Tuesday, January 29, 2008

Paul Hinman bombs out in Red Deer

From the January 22 edition of the Red Deer Advocate:

In his first appearance as leader of the newly minted Wildrose Alliance of Alberta Party Monday, Paul Hinman was joined by two industry insiders to discuss the need for change and his concerns about the proposed shifts in the oil and gas royalty system.

“The premier and this whole Tory Stale-mach government is out of touch,” Hinman, the MLA for Cardston-Taber-Warner, told a group of 22 people at Red Deer’s North Hill Inn Monday night. “We’re a true, small ‘c’ conservative party.” ...
22 people? What a joke. This meeting was advertised and promoted in the Red Deer Advocate days before it happened. When one takes into account the fact that Alberta Alliance candidates and activists were likely in attendance, basically nobody showed up at all.

Red Deer has a large oil field service sector. The Wildrose Alliance and its predecessors have been babbling non-stop for months about how this sector is going to be devastated by Stelmach's modest royalty tweaks.

Unfortunately for Paul Hinman and the Wildrose Alliance, it would appear the good citizens of Red Deer just aren't buying their propaganda.

You can fool some of the people, all of the time ...

... and this explains why Alberta's right wing, federalist, political chameleons continue to superficially reinvent and rebrand themselves.

For over 20 years, Reform Party members in Alberta have been trying to establish a provincial political party to displace the heathen Tories. A small number of right wing Albertans (maxing out at about 14% of the population) have shown some affinity for this sort of political movement, but the Reformers have never really managed to slither out of the right wing swamps and gain broad provincial support. Various forgettable politicians have been behind these efforts, and several provincial parties have been formed, only to eventually implode in a paroxysm of religious intolerance and personal conflict. The Representative Party, Alliance Party, and Alberta First Party have all vanished. The Alberta Party is still officially around, although it only has one member, and is on the fast track to extinction.

The Alberta Alliance and Wildrose Party are the most recent entrants into the fray. Both have managed to attract a few hundred members, but these members really consist of the same old group of chronic whiners, religious fanatics, and single issue axe-grinders that always show up at right wing gabfests. Notwithstanding all of their efforts, the Reform chameleons in the Alliance and Wildrose were forced to face the fact that Albertans didn't like them very much, and, with an election looming, something drastic had to be done. But what? You guessed it - another exercise in political skin-shedding.

So, it's goodbye to the Alberta Alliance.

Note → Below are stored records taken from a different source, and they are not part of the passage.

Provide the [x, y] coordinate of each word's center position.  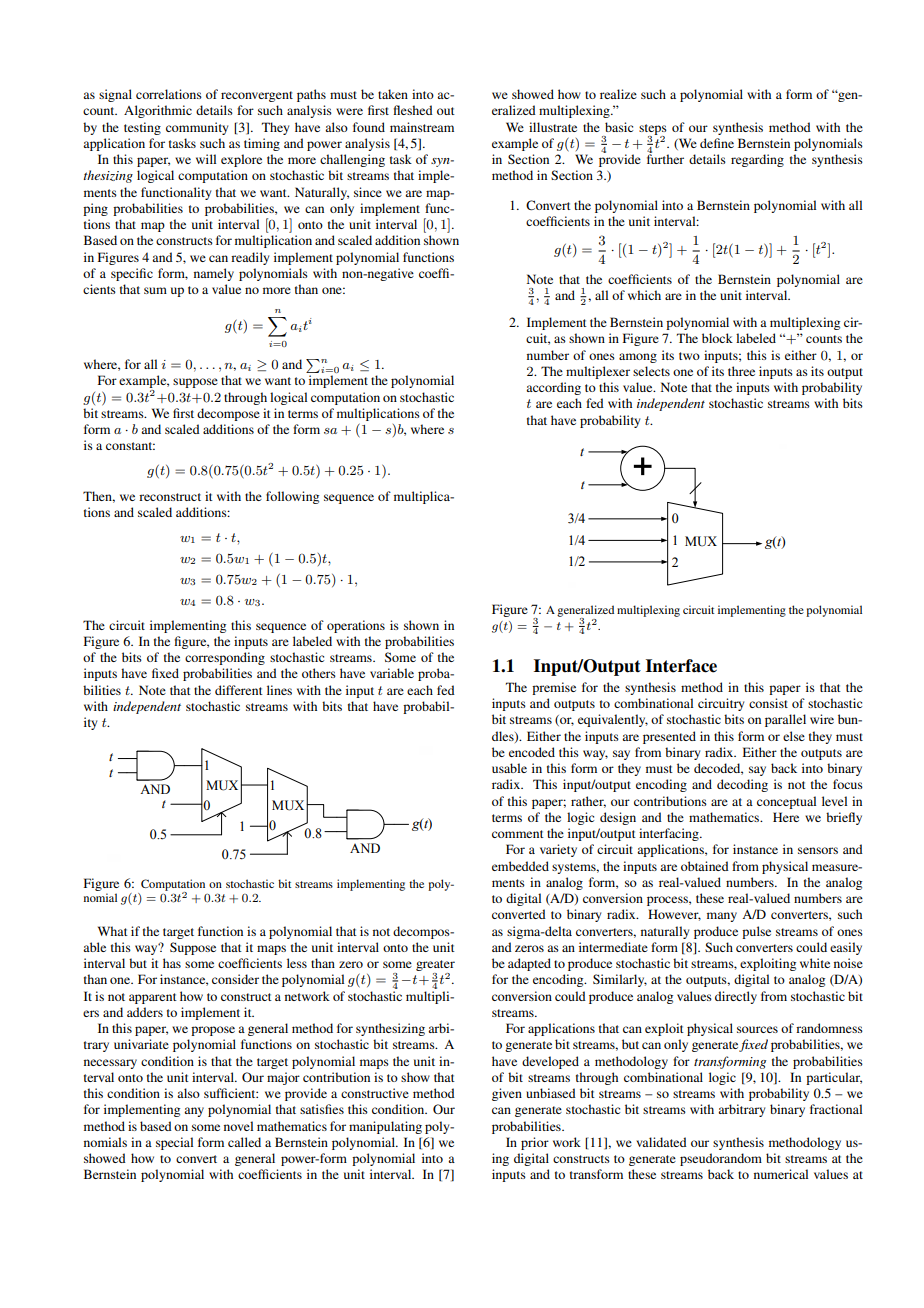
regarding [757, 160]
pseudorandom [721, 1159]
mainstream [422, 127]
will [206, 159]
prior [535, 1143]
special [174, 1143]
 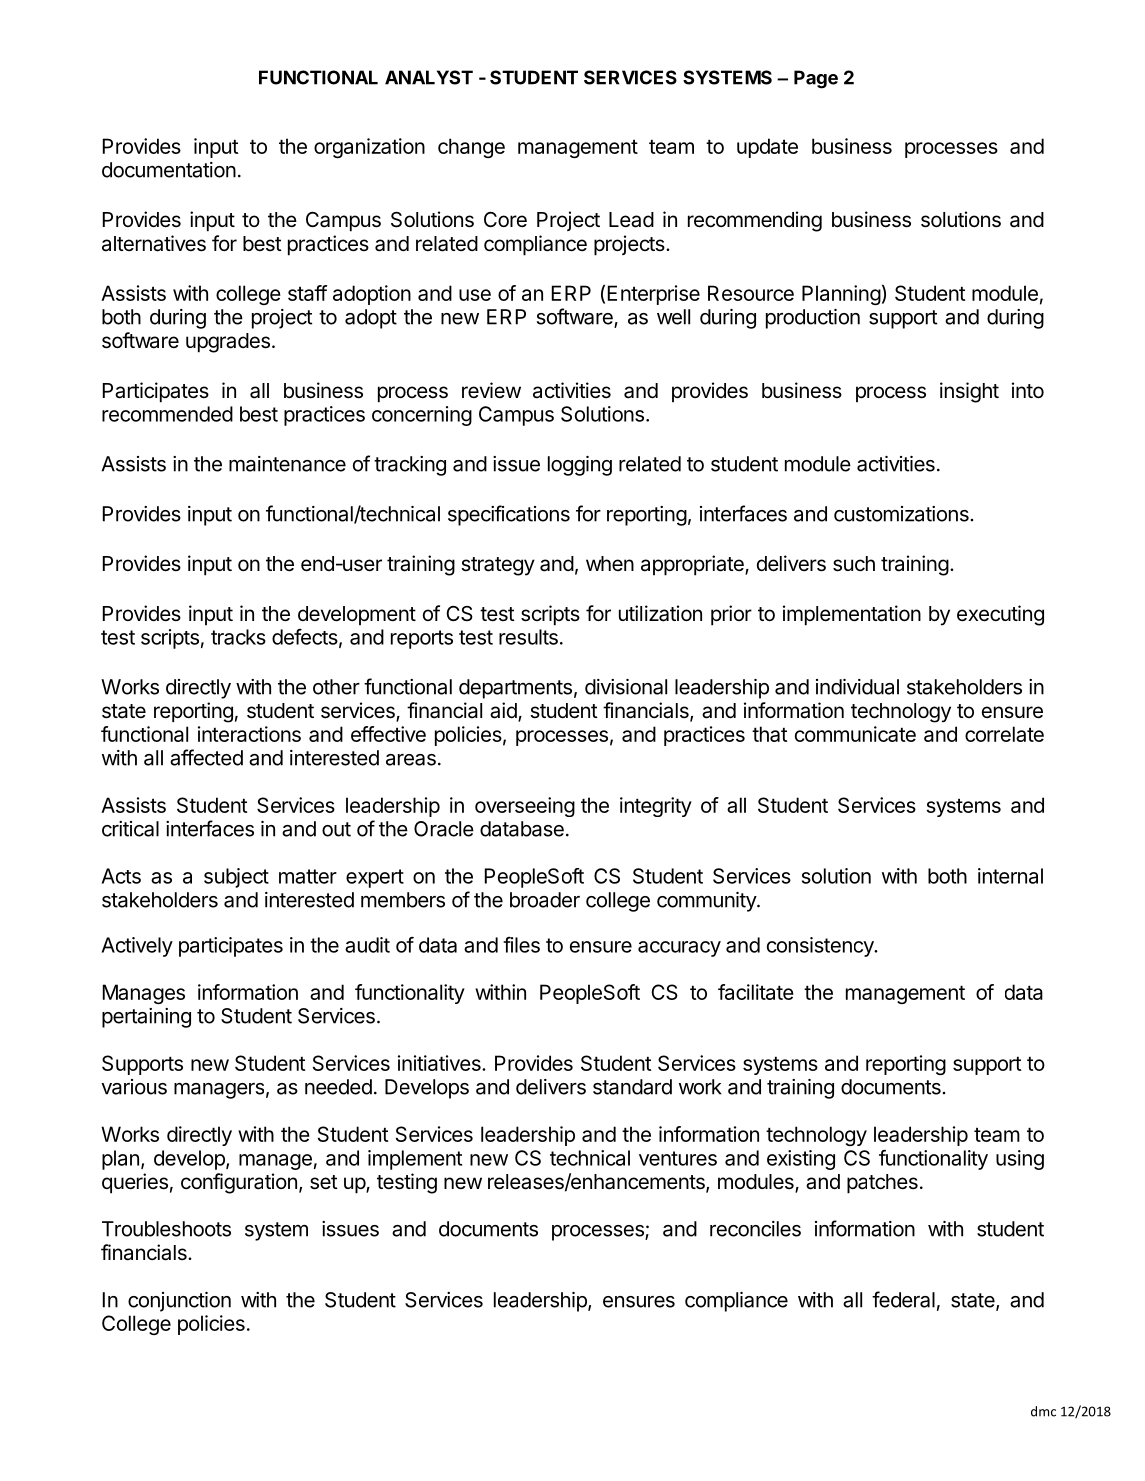 What do you see at coordinates (169, 170) in the screenshot?
I see `documentation` at bounding box center [169, 170].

Goodbye, Wildrose Party of Alberta.

Hello, Wildrose Alliance Party of Alberta!

What a clever bunch.

Since the chameleons have gone through another cosmetic change, I have decided it is necessary to start a new blog to reflect the change.

Why?

Well, unlike the chameleons, who are motivated solely by opportunism, I actually have a valid empirical reason for making the switch:

Click for full screencap

Click for full screencap

Both Alberta Alliance Watch and The Wildrose Report were given a special ranking by Google Blog Search that placed them at the top of all search results for searches of the phrases "alberta alliance", and "wildrose party", respectively. Try it:

Search "alberta alliance" on Google Blog Search

Search "wildrose party" on Google Blog Search

I want to replicate this feat for searches of "wildrose alliance", hence the need for this blog.

Alberta Alliance Watch and The Wildrose Report will stay up, and I may make the odd post on each, but, for the most part, all further postings concerning the addlepated right wing federalists who comprise the Wildrose Alliance will go here.

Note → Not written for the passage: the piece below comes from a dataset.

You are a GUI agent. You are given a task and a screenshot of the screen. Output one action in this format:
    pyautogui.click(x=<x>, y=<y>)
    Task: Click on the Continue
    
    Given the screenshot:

As far as the politics of this blog go, I can advise that the issues remain the same, and the political direction of Wildrose Alliance Watch is therefore obvious. It is vitally important to the interests of Albertans that a provincial Reform party not establish itself as a viable, electable, provincial political party.

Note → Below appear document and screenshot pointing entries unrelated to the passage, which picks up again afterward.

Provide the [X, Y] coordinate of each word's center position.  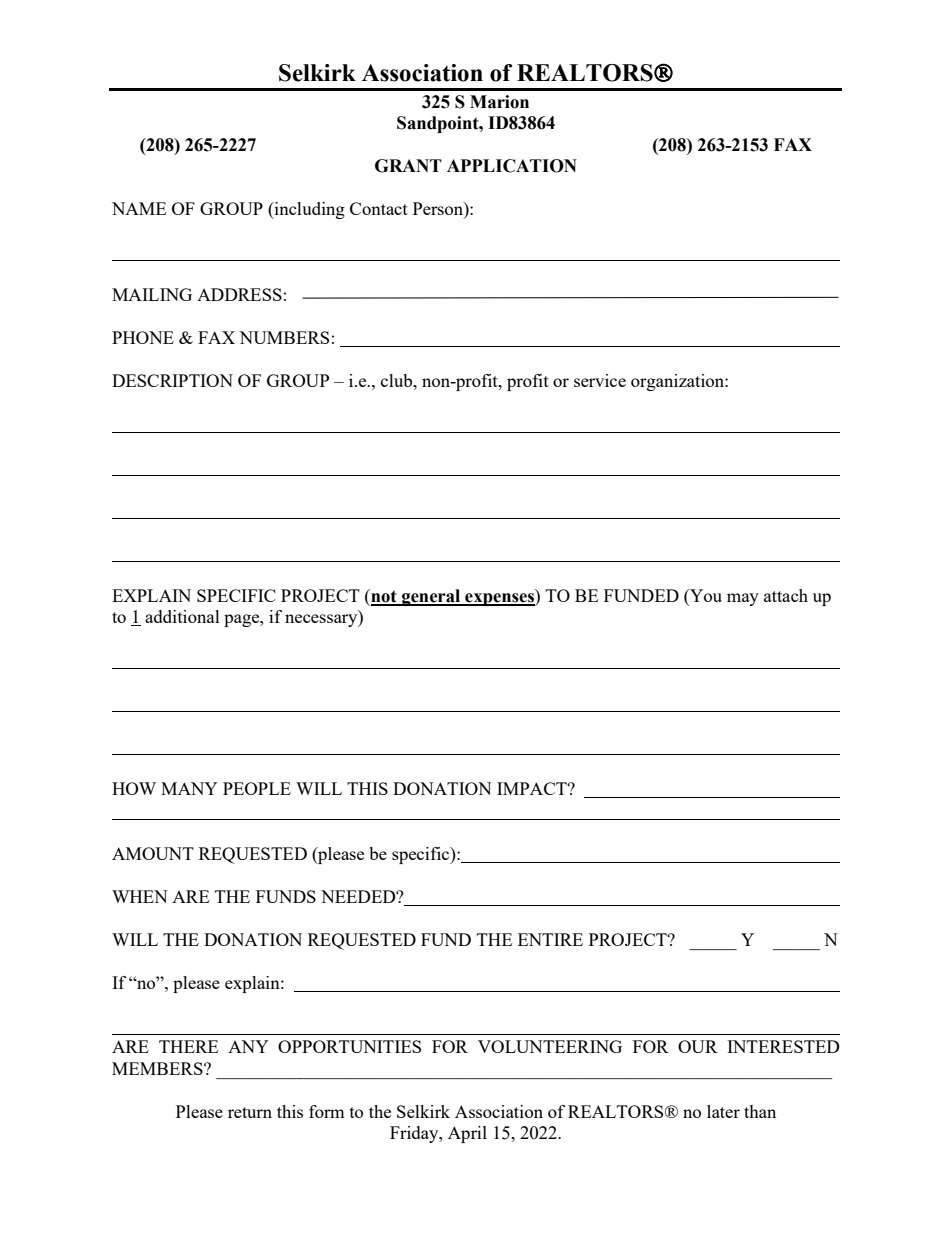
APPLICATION [512, 166]
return [250, 1112]
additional [182, 616]
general [431, 597]
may [743, 599]
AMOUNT [153, 853]
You [705, 597]
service [600, 380]
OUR [698, 1046]
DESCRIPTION [172, 380]
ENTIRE [550, 939]
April [467, 1134]
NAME [139, 208]
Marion [499, 102]
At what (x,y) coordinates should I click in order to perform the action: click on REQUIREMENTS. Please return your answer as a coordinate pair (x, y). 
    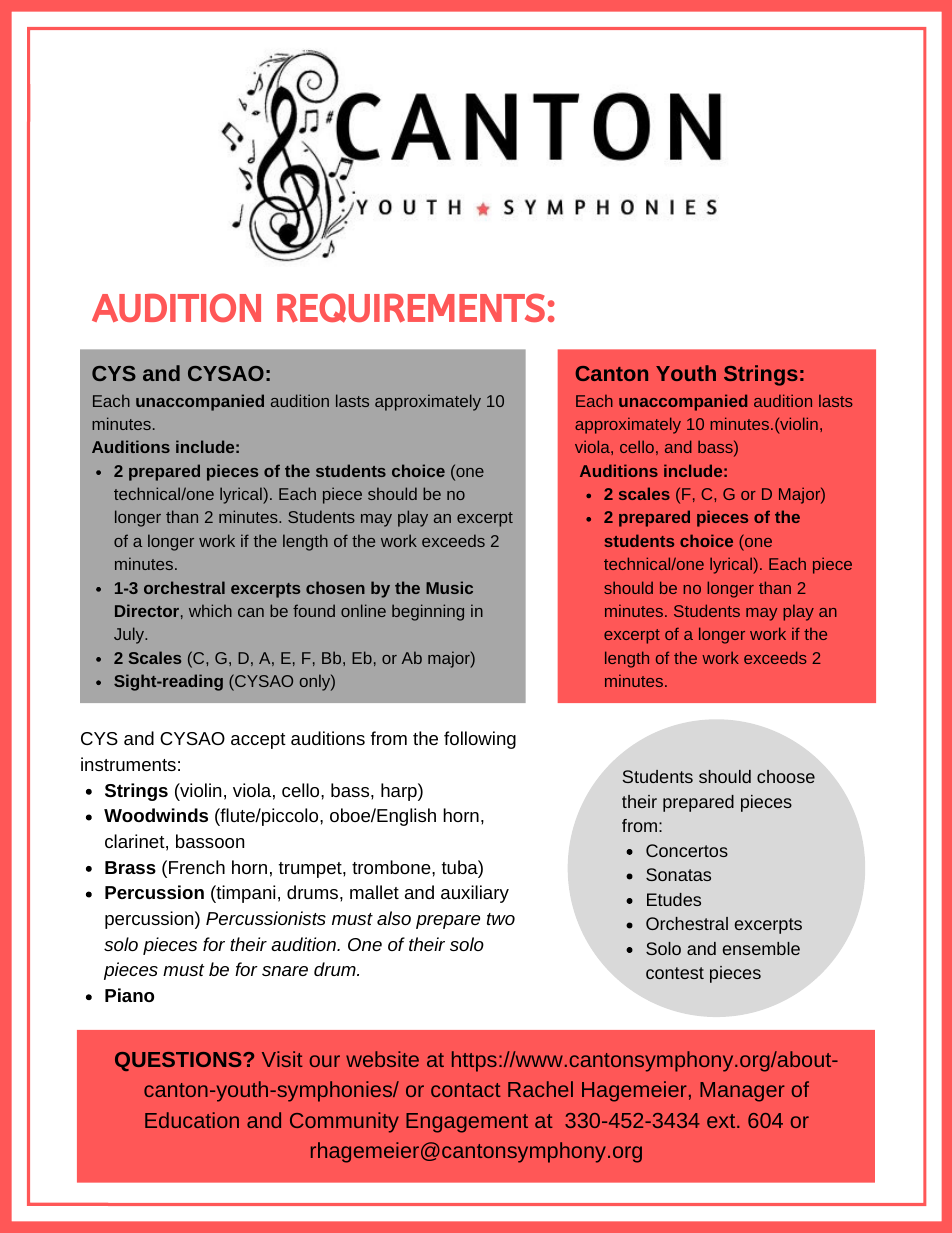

In a way, I am quite pleased that the two leading provincial Reform parties have joined into one. They are all together now, so the nuttiness, extremism, and incompetence of any of the members, will have the effect of staining all of them.

In other words, those of us who oppose Canadian federalism can concentrate on a single opponent, and focus our efforts on draining a single political cesspool. If successful, we will take all of the Alberta Reform reptiles out in one go.